In the case of Nwaigwe (adjournment: fairness)  UKUT 418 (IAC) the unnamed First-tier Tribunal judge had refused to adjourn a case. This was despite a letter from the appellant’s solicitors requesting a short adjournment on the grounds that the appellant was ill and stating that they had been unable to obtain evidence from the doctor or hospital “mainly to legal restraint under the Data Protection Act”. The appeal was dismissed but the appellant sought permission to appeal with a note saying that he had recently been diagnosed as diabetic and had been struggling with the medication.
Permission was granted and the President finds that the earlier judge has erred in law in failing to adjourn.
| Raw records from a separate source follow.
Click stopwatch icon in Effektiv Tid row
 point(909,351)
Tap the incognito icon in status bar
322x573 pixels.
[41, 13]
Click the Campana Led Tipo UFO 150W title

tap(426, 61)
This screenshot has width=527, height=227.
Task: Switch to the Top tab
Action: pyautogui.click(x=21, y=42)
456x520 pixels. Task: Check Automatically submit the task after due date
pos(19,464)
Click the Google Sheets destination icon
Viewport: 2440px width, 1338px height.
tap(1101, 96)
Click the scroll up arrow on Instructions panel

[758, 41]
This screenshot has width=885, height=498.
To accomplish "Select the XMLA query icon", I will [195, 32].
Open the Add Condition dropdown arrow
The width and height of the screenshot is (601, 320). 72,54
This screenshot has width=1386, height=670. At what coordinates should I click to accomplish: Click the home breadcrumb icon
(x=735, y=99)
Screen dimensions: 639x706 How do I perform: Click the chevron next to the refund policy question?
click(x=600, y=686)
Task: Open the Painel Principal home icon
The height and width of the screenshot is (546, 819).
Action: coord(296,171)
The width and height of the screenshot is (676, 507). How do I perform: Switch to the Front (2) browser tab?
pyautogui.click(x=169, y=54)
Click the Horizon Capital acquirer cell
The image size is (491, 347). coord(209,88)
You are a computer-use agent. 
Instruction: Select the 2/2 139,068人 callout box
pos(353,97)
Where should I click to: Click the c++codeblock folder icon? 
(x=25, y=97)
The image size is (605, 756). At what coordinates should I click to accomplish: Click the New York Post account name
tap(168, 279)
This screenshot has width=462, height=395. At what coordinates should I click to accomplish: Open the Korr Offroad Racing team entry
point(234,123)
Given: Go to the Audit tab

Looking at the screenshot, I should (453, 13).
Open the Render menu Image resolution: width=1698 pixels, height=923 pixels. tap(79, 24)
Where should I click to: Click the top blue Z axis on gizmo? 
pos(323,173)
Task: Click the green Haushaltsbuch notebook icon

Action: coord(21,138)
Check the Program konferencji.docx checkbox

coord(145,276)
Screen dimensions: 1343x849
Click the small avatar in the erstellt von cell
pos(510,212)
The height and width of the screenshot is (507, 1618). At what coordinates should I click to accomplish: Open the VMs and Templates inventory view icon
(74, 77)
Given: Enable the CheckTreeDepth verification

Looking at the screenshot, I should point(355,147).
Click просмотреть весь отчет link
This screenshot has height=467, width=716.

However, he goes on to dismiss the appeal as the error was not material and there was no unfairness to the appellant, who could not possibly have shown that he met the relevant requirements and who in any event had not engaged any further with the appeal process.
If a Tribunal refuses to accede to an adjournment request, such decision could, in principle, be erroneous in law in several respects: these include a failure to take into account all material considerations; permitting immaterial considerations to intrude; denying the party concerned a fair hearing; failing to apply the correct test; and acting irrationally. In practice, in most cases the question will be whether the refusal deprived the affected party of his right to a fair hearing. Where an adjournment refusal is challenged on fairness grounds, it is important to recognise that the question for the Upper Tribunal is not whether the FtT acted reasonably. Rather, the test to be applied is that of fairness: was there any deprivation of the affected party’s right to a fair hearing? See SH (Afghanistan) v Secretary of State for the Home Department  EWCA Civ 1284.